Currently we have dozens of different alerts which are 'shared' across all of our different clients.
Background: So going ultra simple, the node down alert is the same for client A as it is for client Z, etc. We also, [and let me state up front I don't agree with it] have what has been dubbed "intelligent alerting". So, NPM alerts which triggers a batch file under the trigger actions. This batch file generates an event file which is collected by BEM (part of the BMC suite) which in turn routes the file into a One ITSM incident.
The intelligent part is handled by BEM and it essentially silences all alarms for a client for 15m after an alert is triggered.

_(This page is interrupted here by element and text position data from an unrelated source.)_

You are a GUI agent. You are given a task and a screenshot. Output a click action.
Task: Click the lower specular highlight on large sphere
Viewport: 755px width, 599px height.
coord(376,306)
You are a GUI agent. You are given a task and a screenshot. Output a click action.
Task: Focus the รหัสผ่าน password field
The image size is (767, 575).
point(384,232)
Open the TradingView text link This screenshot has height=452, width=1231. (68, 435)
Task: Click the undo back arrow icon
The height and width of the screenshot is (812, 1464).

A scenario could be: an interface down triggers and successfully alerts and generates an incident. For the next 15 minutes BEM logs any other alert for that client internally but 'silently' drops them - as in, no incident is raised. So SolarWinds continues to generate as expected, but our man in the middle doesn't. **
The Requirement: However, one of our internal client teams now has a desire to bypass this and they want an eMail for every*** single alert. I also think this is not the approach to take and we are trying to educate them out of their "we want everything to alert just in case" approach.
So this is where you come in - the only method I can currently "see" is to duplicate every alert we have and edit all of them.
- The original set will have additional logic added that basically says 'if = Client Z then ignore'
- whilst the duplicated set will be client Z specific - we can then add a trigger action of 'send an eMail'.
My (current) Answer: So I have recently got in to modern dashboards, and see this as a fantastic approach to re-creating the built-in Top 10 but is client specific. And the opening view is this:
I see this as a reasonable response to their "log everything" request and my "No" response. They can, at a glance see if they have a flood of node downs, etc. This can clearly be expanded on to include other info such as interface downs, nodes in maintenance, nodes muted, etc
So, bottom line, is there any other easy [ish] answer that doesn't involve
duplicating ?40 alerts and editing all of them?
** I have disagreed with this policy from day one on the basis that a simple alert (e,.g. a WAP down) could mask a serious outage (e.g. FW failure or similar) but this change has been driven by management that "just want to see a reduction in incident numbers" - as if reducing numbers fixes problems. Grrrr.
*** I also fundamentally disagree with alert on absolutely everything including items that are managed and monitored by other toolsets.